Likes the engineering/construction space quite a bit. Favours it in his core portfolio. High quality, better Sharpe ratio of less volatility, high returns. Consistent over time, rather than short-term price movements. Setting up to be a leader in the space on the environmental front.
Excellent company for long term shareholders.
Demand for engineering and design increasing.
Not exposed to construction side of business.
Growth through M&A going well.
Organic growth also increasing steadily.
US Federal stimulus packages good for business (infrastructure spending).
Disciplined on capital allocation and potential acquisitions.
Hold on. World leader. Will continue to grow organically or by acquisition for years. Not cheap, but good businesses. Massive infrastructure spend globally.
STN is a good investment in the sector. WSP management track record was better, so she chose it and doesn't need two names. Both are well-positioned in the right verticals.
Likes its positioning. Very nice acquisitions. Transportation infrastructure has good growth potential, especially yin US. Moving into environmental space, which should grow. Wide geographical presence, with Canada only 18% of revenue. Relatively strong balance sheet. Organic growth still attractive. Didn't raise guidance, but management feels backlog can support growth targets.

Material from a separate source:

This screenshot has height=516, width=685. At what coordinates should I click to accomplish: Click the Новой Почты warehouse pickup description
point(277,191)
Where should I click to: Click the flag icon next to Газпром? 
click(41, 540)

Great business. Stable. Continues to find assets to acquire and diversify its business. Likes its focus on the environment. Bottom line is expected to grow 20% this year.
One of the better, if not the best, managed in the group. If you own it for the long term, hold on. Add on any setbacks. He'd seriously consider a position if price was 10-15% less. Company's doing well.

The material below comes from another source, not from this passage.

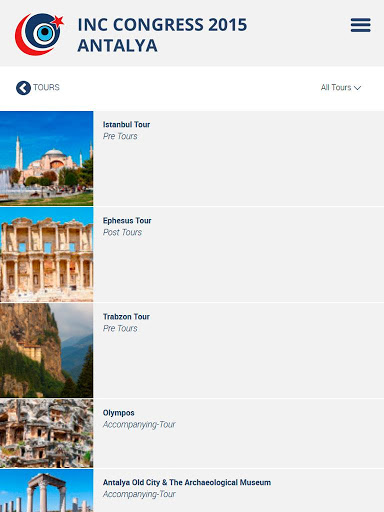Open the Antalya Old City thumbnail
This screenshot has width=384, height=512.
tap(47, 490)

Still likes it. Not in the construction side, but infrastructure. Very global with under 20% revenues in Canada. They grow organically + M&A. They've increased their presence in environmental and infrastructure which boast good growth ahead. Customers are half private, half public. The latter pledge infra spending. Are disciplined buyers, willing to walk away from a weak deal.

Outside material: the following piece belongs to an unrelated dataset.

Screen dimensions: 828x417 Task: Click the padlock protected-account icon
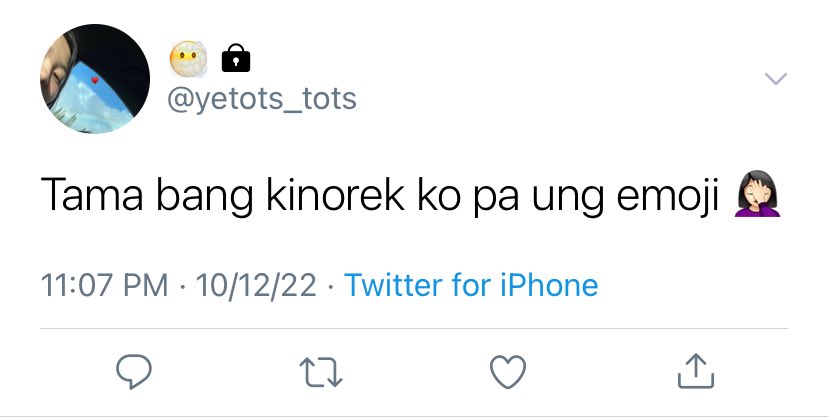[x=236, y=58]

$8.8 billion in debt but shareholder equity is $6 billion, so there is not a lot of debt. He models $113.35. Hold this in a recession or bear market, but buy this below $134.
Really strong chart, up and to the right. Seeing a series of higher lows and higher highs. Poised to test recent highs and break out to new all-time highs, which is really, really positive. Definitely would be adding exposure.
Over the last 10 years, price has one trajectory but the FMV has another. It's the "jaws of death". Trading well above FMV, plus it's expensive, probably means we're going to get a setback in the stock.
Has owned this for years. A play on the infrastructure build. Very well managed. A huge global infrastructure consulting firm. Shares are a little high, but he isn't selling or adding more.
WSP Global Inc. is a Canadian stock, trading under the symbol WSP-T on the Toronto Stock Exchange (WSP-CT). It is usually referred to as TSX:WSP or WSP-T
In the last year, 16 stock analysts published opinions about WSP-T. 12 analysts recommended to BUY the stock. 1 analyst recommended to SELL the stock. The latest stock analyst recommendation is . Read the latest stock experts' ratings for WSP Global Inc..
WSP Global Inc. was recommended as a Top Pick by on . Read the latest stock experts ratings for WSP Global Inc..
Earnings reports or recent company news can cause the stock price to drop. Read stock experts’ recommendations for help on deciding if you should buy, sell or hold the stock.
16 stock analysts on Stockchase covered WSP Global Inc. In the last year. It is a trending stock that is worth watching.
On 2023-10-02, WSP Global Inc. (WSP-T) stock closed at a price of $187.93.
Purely engineering design and services, without construction exposure. Good track record of acquiring and integrating. Well positioned in vertical markets that she likes. Likes the engineering space, especially with the US Inflation Reduction Act.